The report, which raps Turkey for slow progress on issues ranging from human rights to intellectual property protection to curbing the power of the military, has raised fresh doubts over whether this large and predominantly Muslim country of 70 million will ever become a full EU member.
“The million dollar question is whether Turkey will ever join the European Union,” said Amanda Akcakoca, an analyst at the European Policy Center in Brussels.
“Trust is starting to ebb away between the EU and Turkey. Turkey has a lot of homework to do but it is important for the EU to send a symbolic message to Turkey,” Akcakoca said.
Turkey began accession negotiations in 2005, but the pace of reforms has since slowed and talks are moving at snail’s pace.
Analysts say political distractions at home and little appetite for enlargement among EU member states after the bloc’s costly expansion into central and eastern Europe have pushed the EU agenda to the backburner of Turkey’s ruling AK Party.
“We have reached a stalemate and it is difficult to see how Turkey and the EU will get out of it and gain momentum,” said Wolfango Piccoli, an analyst for Eurasia Group.
“The longer it takes the tougher it will be for Turkey to enter the EU. There is a danger that slow progress will fuel a growing estrangement which will be difficult to repair.”
Turkey has always had a rocky relationship with the EU, clashing frequently over free speech, minority rights and the divided island of Cyprus.
Turkey had won praise for its efforts to stamp out police mistreatment in the past, but a rise in complaints of torture mentioned in the report has prompted fears that progress on key reforms may be stalling.
“There is a danger that in this stalemate we might see some progress slipping back,” said Ozgur Unluhisarcikli, director of the Ankara office of the German Marshall Fund think-tank.
“It could start at low level and the government could say: ‘Ok, mistreatment of prisoners and torture is getting bad, but we have more pressing issues now’,” he said.
The EU wants Turkey to make progress on judicial reform, minority rights and to open its ports to traffic from Cyprus.
The ruling AK Party, which secured Turkey’s decades-long quest to officially launch EU membership negotiations, has repeatedly pledged to revive its EU drive.
But few observers have any faith Turkey’s bid will regain momentum in the near future, with municipal elections in March and a slowing economy dominating the government’s agenda.

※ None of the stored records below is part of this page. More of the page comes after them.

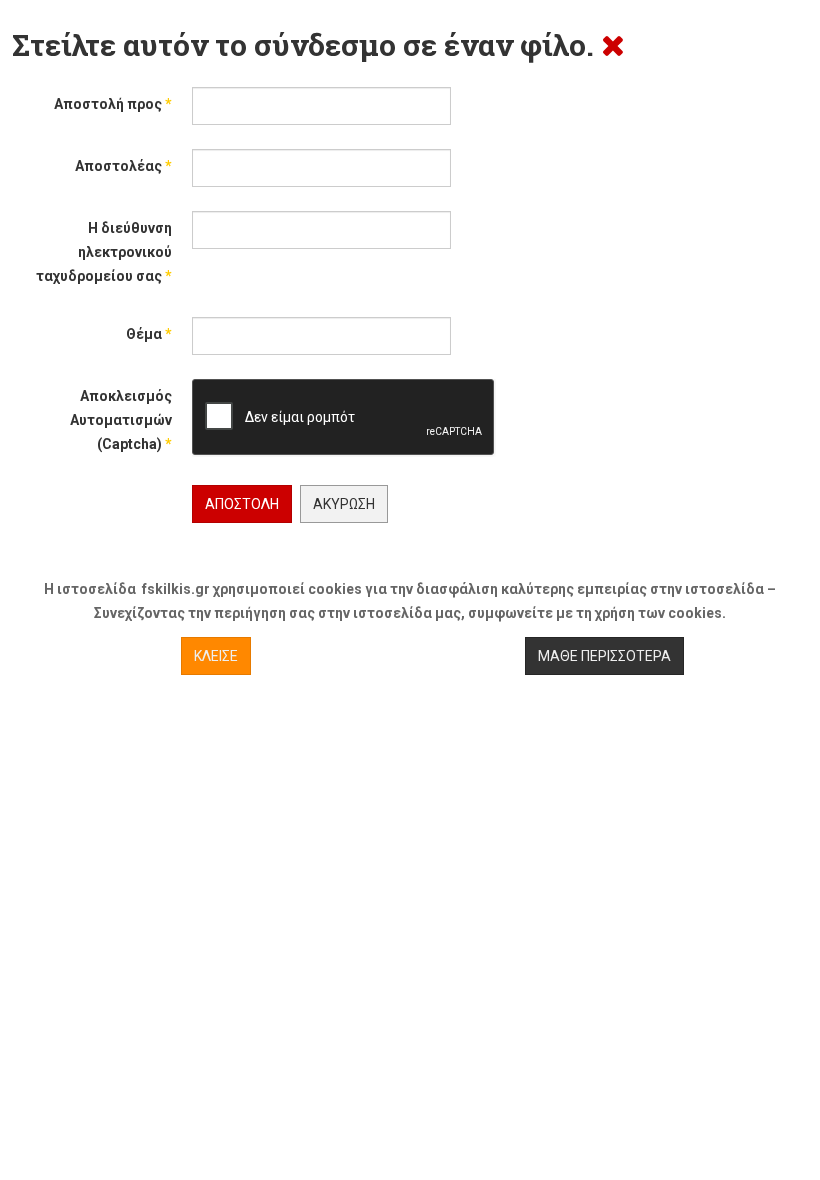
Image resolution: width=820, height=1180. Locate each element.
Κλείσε (216, 656)
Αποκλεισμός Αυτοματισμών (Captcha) (121, 420)
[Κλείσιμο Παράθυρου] (613, 44)
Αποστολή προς (113, 104)
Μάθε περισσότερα (604, 656)
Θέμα (149, 334)
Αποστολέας (123, 166)
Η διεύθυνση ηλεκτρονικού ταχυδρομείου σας (104, 252)
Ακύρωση (344, 504)
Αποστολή (242, 504)
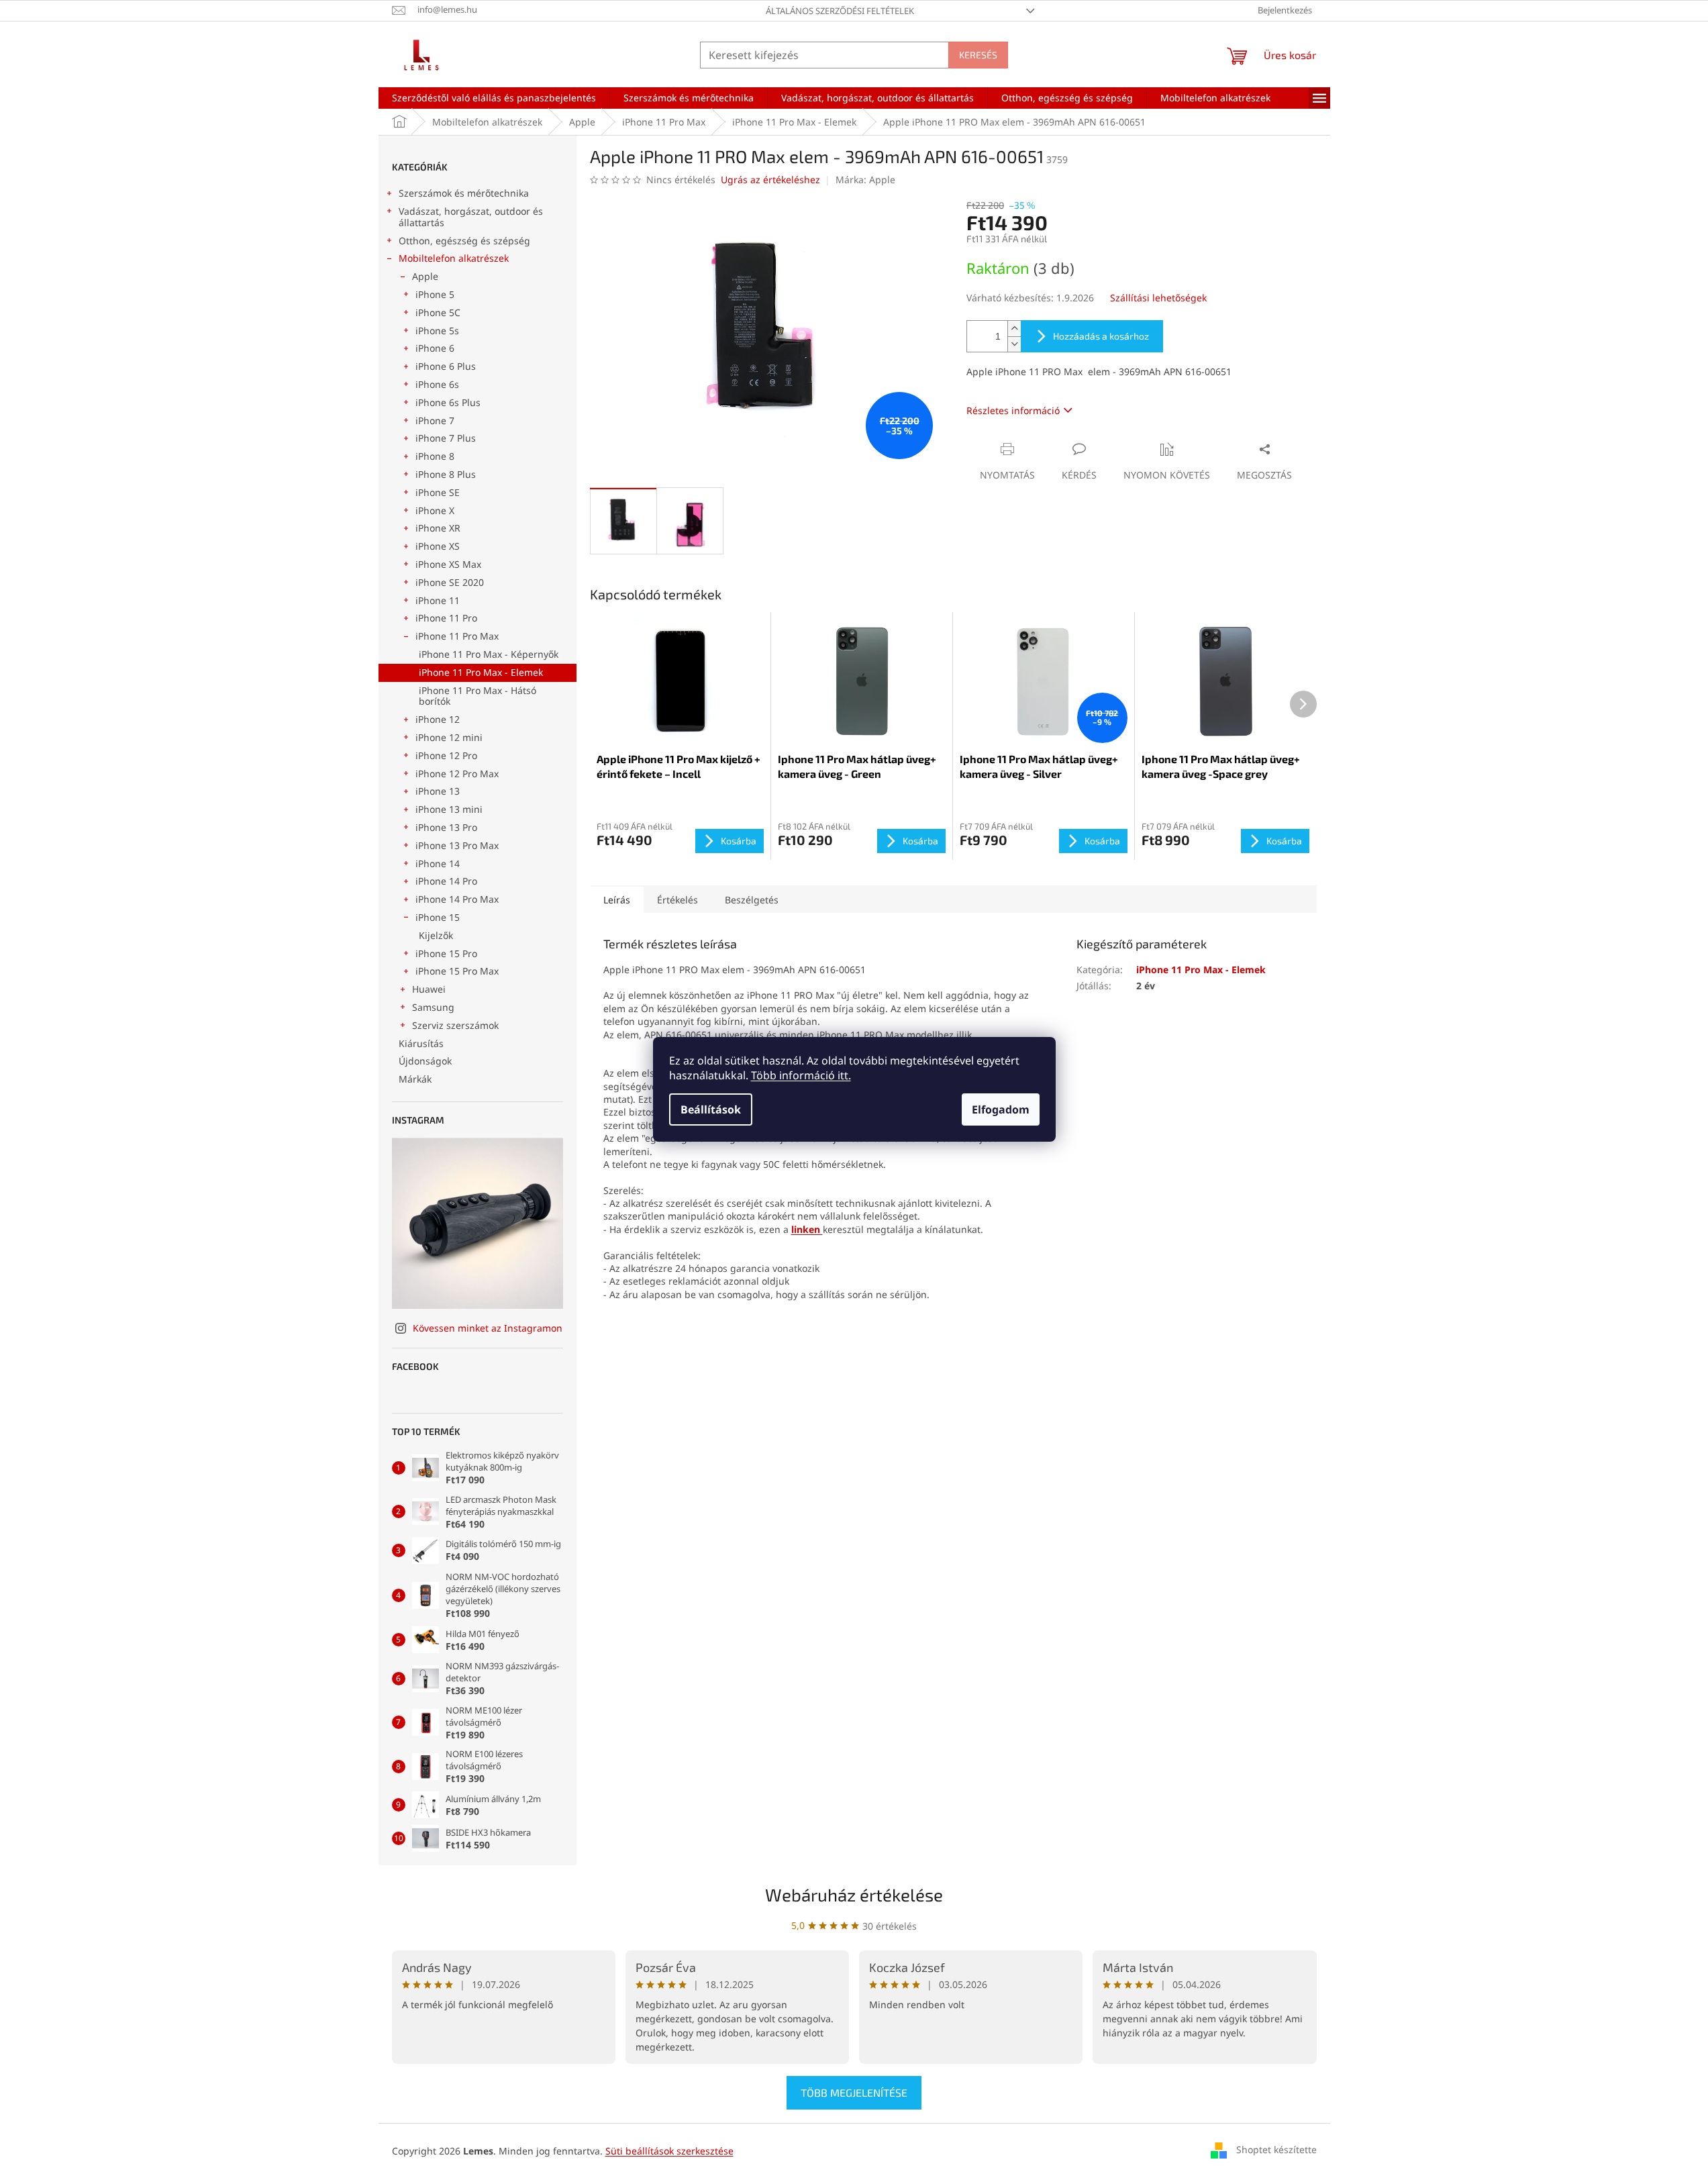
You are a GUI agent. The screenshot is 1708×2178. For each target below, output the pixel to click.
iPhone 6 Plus (445, 366)
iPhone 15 (437, 917)
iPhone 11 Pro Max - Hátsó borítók (477, 696)
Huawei (429, 989)
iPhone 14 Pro (446, 881)
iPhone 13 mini (449, 809)
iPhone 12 (437, 719)
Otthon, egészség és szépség (464, 240)
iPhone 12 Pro (446, 755)
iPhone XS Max (448, 564)
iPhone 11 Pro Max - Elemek (481, 672)
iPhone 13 (437, 791)
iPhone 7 (434, 420)
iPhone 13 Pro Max (457, 845)
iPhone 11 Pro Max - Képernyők (488, 654)
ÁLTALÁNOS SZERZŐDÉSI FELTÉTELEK (840, 11)
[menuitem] (494, 98)
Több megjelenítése (854, 2092)
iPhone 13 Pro (446, 827)
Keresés (978, 54)
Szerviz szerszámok (455, 1025)
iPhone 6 (434, 348)
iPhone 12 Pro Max (457, 773)
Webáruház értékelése (854, 1894)
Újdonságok (425, 1060)
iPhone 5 (434, 294)
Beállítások (711, 1109)
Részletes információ (1013, 410)
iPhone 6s (437, 384)
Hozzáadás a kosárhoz (1101, 336)
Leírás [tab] (616, 899)
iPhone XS (437, 546)
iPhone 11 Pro (446, 617)
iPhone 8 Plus (445, 474)
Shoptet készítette (1276, 2149)
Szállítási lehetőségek (1158, 297)
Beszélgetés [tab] (751, 899)
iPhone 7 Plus (445, 438)
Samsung (433, 1007)
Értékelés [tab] (677, 899)
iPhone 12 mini (449, 737)
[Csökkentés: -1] (1014, 344)
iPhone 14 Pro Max (457, 899)
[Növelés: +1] (1014, 328)
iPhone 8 (434, 456)
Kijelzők (436, 935)
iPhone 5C (437, 312)
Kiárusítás (421, 1043)
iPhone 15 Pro (446, 953)
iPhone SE (437, 492)
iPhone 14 (437, 863)
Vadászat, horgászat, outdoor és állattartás (471, 217)
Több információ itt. (801, 1075)
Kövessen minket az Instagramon (487, 1328)
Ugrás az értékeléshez (770, 179)
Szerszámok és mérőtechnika (464, 193)
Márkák (415, 1079)
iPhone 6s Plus (448, 402)
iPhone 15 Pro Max (457, 970)
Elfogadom (1000, 1109)
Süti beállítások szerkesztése (669, 2150)
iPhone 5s (437, 330)
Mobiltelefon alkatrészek (454, 258)
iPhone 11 (437, 600)
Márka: (865, 179)
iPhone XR (437, 528)
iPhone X (434, 510)
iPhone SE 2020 (449, 582)
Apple (425, 276)
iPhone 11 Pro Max (457, 636)
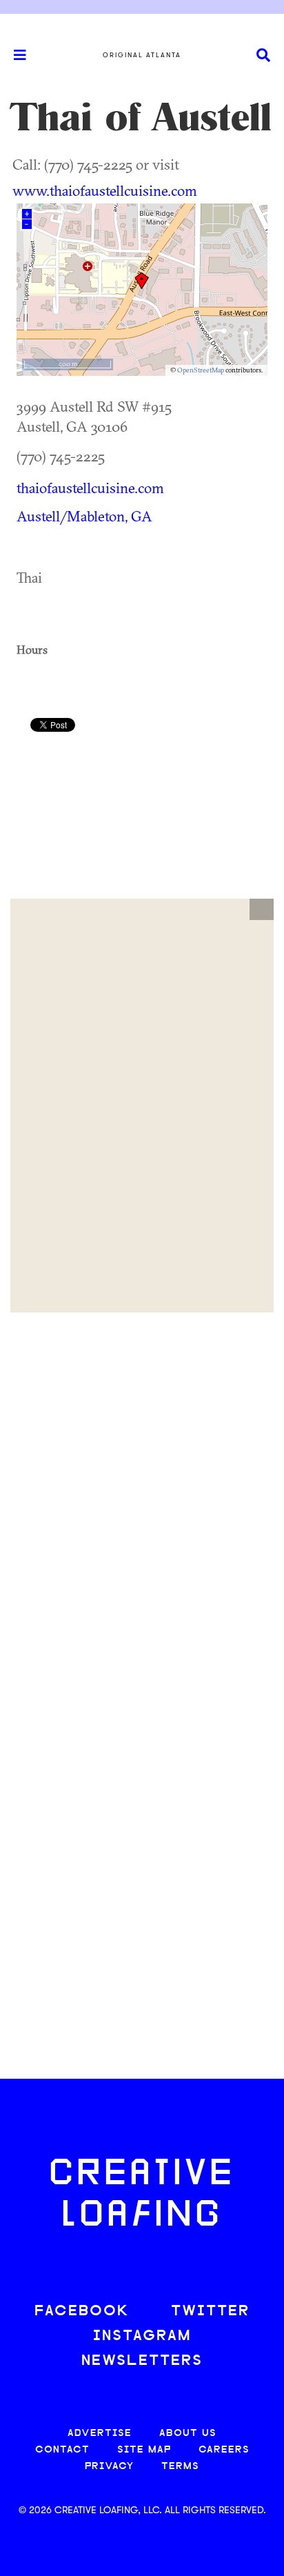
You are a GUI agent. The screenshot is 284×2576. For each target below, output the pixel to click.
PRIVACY (109, 2467)
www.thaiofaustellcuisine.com (104, 190)
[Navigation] (14, 55)
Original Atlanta (142, 55)
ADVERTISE (100, 2433)
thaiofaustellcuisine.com (90, 488)
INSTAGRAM (142, 2336)
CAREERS (224, 2450)
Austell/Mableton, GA (84, 516)
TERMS (180, 2467)
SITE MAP (144, 2450)
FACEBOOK (82, 2311)
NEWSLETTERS (142, 2361)
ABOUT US (187, 2433)
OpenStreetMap (200, 370)
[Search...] (263, 55)
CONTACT (62, 2450)
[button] (262, 910)
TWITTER (210, 2311)
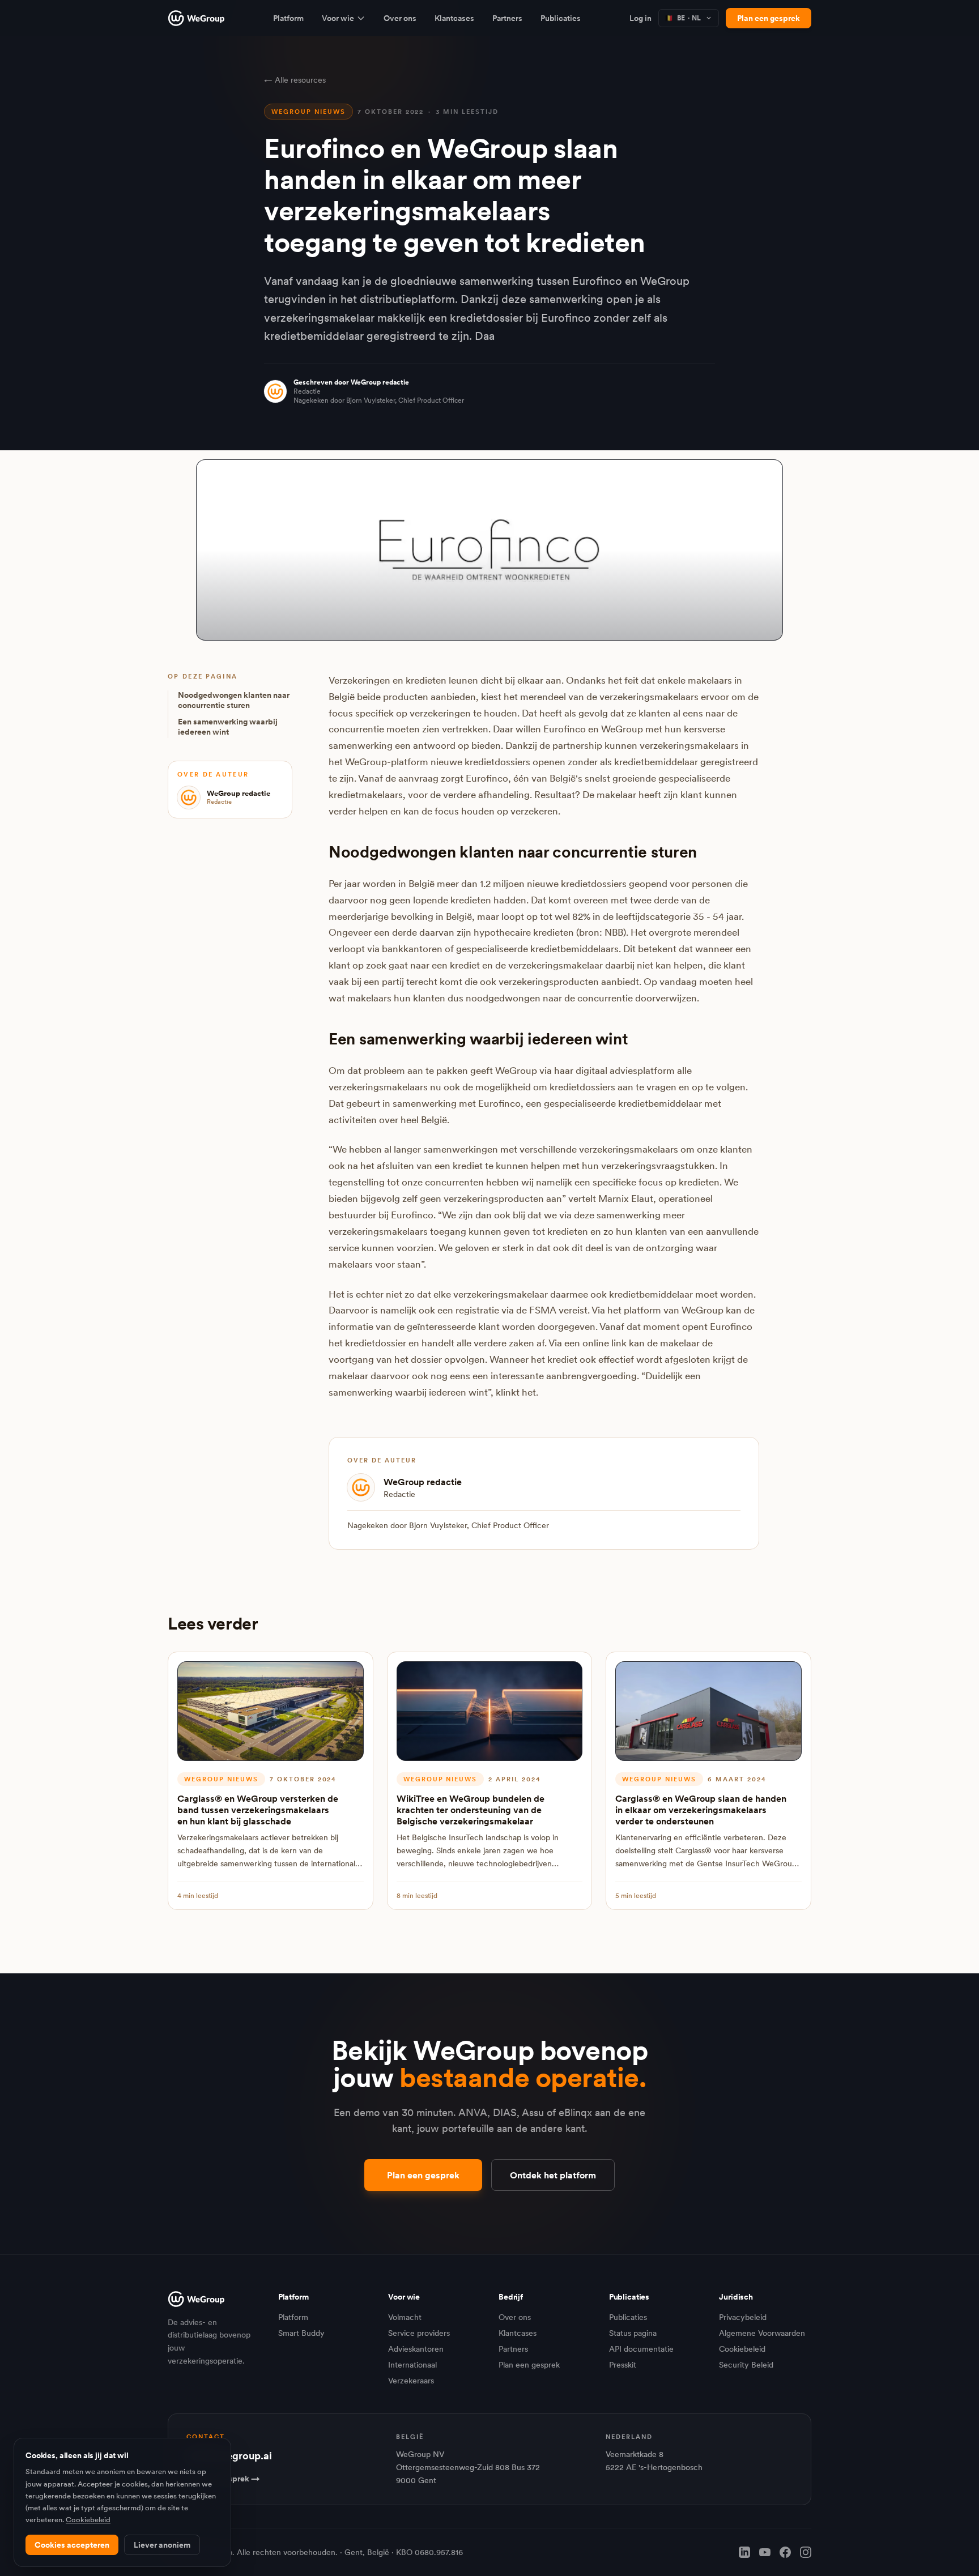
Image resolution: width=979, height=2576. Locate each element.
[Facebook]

“We risk being in 2009 with nothing on the menu,” a European Commission source, who declined to be named, said.
This stand-still would come from a combination of lack of reforms in Turkey and the opposition of some EU states’ to Turkey’s full membership. France, Cyprus and Germany are all blocking one or several areas -- so-called chapters of talks.
Analysts have said it will be decades, rather than years, before Turkey joins the EU.
Turkish officials complain of double standards, and have cited the example of Croatia, a Roman Catholic country of 4.4 million which has leapfrogged Turkey on the EU path.
At stake are broader security and energy repercussions for both Europe and Turkey, analysts say.
Turkey, a NATO member, is a key transit route of Central Asian gas for the West. Europe needs a stable Turkey and the EU membership is an anchor for financial and political stability.